In addition to these factors, O2 is a key factor affecting the occurrence of wildfire. Based on the correlation model between inertinite content and atmospheric oxygen concentration (p(O2)) (Glasspool et al. 2015), we have summarized the inertinite contents in the Aptian and Albian (about 22.6% and 27.7%, respectively), and then employed them to the established nonlinear fitting chart (Fig. 6). The result shows that p(O2) levels of the Aptian and Albian during the Early Cretaceous in NE China are 24.7% and 25.3% respectively, which exceeded the present atmospheric oxygen level of 21%. Therefore, the records of inertinite, the large amounts of charred plant and the inferred high atmospheric oxygen levels suggest the Early Cretaceous was a high-fire period in NE China. The Early Cretaceous in NE China is an important period for the early evolution of angiosperms (Tao et al. 2013), so these results provide new information to provide context for this period of botanical innovation. In short, the earliest angiosperms were growing in elevated O2 conditions compared to the present day.
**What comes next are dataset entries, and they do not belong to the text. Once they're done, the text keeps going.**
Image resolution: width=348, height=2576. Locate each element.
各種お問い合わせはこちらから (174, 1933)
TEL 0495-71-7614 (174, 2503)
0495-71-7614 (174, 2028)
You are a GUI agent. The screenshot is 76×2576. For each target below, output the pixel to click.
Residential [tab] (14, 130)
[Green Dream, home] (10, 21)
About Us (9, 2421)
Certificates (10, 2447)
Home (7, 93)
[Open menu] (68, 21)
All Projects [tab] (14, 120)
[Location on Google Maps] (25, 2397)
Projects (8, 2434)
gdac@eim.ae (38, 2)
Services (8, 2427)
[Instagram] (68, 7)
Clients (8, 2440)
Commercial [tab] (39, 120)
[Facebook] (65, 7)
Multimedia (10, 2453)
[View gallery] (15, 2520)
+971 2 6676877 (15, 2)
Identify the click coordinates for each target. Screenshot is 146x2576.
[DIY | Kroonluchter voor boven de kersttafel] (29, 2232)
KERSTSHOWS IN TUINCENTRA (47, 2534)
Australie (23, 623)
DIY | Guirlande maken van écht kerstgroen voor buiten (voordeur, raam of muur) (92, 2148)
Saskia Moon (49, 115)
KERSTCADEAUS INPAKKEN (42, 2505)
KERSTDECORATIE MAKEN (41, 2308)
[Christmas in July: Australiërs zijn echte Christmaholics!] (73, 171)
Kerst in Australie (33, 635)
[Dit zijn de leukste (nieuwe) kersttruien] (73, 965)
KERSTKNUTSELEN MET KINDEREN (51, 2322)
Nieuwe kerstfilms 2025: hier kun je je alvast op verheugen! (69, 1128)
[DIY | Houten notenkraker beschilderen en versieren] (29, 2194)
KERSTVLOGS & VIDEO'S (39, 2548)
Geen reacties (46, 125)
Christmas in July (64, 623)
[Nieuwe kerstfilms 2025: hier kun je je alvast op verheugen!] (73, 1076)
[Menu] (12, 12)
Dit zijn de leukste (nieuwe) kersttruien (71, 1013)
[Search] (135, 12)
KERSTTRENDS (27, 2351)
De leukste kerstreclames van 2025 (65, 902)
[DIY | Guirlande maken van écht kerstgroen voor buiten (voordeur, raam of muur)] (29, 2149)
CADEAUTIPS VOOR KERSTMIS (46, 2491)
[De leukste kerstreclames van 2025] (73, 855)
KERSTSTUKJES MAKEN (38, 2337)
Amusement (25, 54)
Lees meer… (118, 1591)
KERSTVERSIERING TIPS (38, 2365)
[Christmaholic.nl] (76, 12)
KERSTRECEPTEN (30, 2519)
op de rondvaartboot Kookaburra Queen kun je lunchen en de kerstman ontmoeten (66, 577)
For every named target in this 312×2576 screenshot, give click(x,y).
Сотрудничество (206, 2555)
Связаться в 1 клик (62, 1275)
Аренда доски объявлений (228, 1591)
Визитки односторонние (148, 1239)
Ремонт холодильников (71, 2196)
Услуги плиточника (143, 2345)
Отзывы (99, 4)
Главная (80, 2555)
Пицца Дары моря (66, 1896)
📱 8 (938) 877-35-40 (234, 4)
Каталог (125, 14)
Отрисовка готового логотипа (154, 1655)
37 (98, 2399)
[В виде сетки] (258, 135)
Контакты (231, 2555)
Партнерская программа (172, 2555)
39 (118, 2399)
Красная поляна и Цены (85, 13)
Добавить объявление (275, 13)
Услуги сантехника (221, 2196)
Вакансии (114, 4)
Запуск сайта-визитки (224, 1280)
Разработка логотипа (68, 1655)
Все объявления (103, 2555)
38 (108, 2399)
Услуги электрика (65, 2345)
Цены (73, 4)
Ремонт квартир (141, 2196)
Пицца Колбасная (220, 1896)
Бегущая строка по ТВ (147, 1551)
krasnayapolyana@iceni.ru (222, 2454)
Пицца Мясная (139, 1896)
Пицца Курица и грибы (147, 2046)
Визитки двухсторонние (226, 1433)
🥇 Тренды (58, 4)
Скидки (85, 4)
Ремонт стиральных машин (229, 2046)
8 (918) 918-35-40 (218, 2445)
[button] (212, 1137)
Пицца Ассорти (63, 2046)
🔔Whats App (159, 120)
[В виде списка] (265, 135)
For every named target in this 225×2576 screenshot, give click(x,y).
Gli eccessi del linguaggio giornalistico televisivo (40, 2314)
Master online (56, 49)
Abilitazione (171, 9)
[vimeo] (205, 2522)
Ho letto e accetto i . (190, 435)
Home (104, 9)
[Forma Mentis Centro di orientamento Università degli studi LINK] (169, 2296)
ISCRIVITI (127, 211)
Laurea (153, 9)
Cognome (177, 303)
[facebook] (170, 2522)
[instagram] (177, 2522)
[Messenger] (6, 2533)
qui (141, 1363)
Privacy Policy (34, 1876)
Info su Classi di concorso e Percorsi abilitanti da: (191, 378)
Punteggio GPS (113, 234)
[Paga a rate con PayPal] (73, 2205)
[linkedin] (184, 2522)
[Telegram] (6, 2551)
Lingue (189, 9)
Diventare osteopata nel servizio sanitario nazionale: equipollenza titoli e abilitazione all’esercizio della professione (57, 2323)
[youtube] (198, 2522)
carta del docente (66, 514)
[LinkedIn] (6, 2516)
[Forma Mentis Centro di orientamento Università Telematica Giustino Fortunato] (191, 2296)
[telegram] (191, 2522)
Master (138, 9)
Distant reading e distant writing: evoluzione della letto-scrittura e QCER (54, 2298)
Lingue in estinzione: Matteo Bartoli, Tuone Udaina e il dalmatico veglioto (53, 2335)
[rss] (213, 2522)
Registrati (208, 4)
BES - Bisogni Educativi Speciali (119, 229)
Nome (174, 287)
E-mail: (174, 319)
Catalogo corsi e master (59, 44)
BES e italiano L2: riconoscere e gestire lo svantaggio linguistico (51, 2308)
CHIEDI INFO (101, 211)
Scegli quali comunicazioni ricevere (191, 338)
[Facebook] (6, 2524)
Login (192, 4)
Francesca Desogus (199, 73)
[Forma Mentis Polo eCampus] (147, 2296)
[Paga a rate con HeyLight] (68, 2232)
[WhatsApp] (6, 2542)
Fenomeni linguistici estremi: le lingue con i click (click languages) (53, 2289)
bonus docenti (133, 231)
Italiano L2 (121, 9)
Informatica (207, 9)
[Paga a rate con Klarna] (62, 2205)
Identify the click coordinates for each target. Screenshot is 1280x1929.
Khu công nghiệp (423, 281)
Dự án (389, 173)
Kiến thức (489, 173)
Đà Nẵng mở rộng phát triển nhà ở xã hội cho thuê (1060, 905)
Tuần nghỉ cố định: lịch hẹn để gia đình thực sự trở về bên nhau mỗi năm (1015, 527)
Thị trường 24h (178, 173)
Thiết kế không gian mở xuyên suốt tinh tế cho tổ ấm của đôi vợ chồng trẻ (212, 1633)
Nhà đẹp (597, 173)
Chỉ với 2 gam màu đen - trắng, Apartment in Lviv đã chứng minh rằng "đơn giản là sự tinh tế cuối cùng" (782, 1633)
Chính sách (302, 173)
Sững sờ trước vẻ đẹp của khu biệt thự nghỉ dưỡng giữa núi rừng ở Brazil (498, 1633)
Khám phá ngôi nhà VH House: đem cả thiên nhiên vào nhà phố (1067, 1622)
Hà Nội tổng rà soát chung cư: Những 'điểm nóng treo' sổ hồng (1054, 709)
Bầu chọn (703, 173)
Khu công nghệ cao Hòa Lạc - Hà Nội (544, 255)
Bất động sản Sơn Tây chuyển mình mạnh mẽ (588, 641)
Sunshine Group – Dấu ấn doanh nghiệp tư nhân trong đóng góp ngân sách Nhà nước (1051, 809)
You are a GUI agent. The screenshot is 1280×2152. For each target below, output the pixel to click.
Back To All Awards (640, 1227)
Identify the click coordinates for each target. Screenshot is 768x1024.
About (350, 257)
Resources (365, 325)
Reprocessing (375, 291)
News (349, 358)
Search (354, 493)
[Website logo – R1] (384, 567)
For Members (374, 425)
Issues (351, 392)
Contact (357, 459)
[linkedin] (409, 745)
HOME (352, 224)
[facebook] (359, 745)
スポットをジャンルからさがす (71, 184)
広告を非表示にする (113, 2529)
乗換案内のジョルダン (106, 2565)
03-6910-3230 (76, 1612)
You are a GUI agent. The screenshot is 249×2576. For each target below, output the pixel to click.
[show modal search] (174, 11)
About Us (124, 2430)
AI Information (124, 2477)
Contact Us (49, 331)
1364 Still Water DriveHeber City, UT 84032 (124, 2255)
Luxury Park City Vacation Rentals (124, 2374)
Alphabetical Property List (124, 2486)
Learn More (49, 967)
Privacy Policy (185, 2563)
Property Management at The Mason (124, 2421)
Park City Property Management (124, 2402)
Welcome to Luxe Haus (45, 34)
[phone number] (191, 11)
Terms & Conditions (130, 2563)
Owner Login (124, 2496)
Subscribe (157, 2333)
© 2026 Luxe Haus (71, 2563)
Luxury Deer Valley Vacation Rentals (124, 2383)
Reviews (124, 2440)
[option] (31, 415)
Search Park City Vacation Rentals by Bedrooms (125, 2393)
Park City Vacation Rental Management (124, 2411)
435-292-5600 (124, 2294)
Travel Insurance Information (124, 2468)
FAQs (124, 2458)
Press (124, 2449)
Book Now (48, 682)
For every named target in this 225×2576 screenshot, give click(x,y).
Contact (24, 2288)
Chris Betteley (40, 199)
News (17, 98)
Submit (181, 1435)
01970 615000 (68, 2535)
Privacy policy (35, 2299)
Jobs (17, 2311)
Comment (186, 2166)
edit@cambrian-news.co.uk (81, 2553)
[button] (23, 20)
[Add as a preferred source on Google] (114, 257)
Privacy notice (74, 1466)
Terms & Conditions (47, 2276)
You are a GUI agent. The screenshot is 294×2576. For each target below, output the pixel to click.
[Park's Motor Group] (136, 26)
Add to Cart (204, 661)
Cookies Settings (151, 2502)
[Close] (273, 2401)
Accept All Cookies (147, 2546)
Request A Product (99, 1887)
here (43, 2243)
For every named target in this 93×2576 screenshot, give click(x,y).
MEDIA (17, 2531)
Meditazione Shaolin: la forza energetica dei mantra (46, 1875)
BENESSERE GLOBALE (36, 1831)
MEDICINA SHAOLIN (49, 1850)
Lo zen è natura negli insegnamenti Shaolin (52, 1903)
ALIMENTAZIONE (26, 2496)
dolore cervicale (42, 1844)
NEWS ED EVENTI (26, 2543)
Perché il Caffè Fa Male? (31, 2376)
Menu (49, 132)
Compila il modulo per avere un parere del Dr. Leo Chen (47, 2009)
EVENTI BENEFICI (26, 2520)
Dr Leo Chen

In addition to regional effects (Glasspool and Scott 2010), wildfires activity may also provide feedback towards promoting plant diversification and increasing greenhouse gas by releasing CO2 through combustion of biomass (Chanton et al. 2000; Bond and Scott 2010). Wildfire can lead to plant mortality, and the ability of a plant to survive fire obviously determines the development of plant living in disturbed environments in a high-fire world (Brown et al. 2012; Shao et al. 2012). If frequent, fire may kill saplings of larger trees, consequently the herbaceous vegetation can be maintained (Bond and Keeley 2005). The herbaceous plant-fire cycle shows a competitive advantage during times of warmth and high CO2 and O2 (Bond and Scott 2010). Post-fire erosion is also an important factor having a major impact on Cretaceous terrestrial environments and may add phosphorous runoff into oceanic or lacustrine settings leading to anoxia and carbon burial (Brown et al. 2012). Therefore, the relationships between Lower Cretaceous charcoal assemblages, plant evolution, oxygen levels and anoxia events in Earth system should be further studied in order to reveal the palaeoenvironmental and palaeoecological information in the Lower Cretaceous coal-bearing strata.
Lower Cretaceous coals from NE China have been studied for their maceral compositions and inertinite reflectance. The results show that although macerals in the studied coals are generally dominated by huminite, inertinite contents are significant, ranging from 0.2% to 85.0%, mostly within the range between 10% and 45%.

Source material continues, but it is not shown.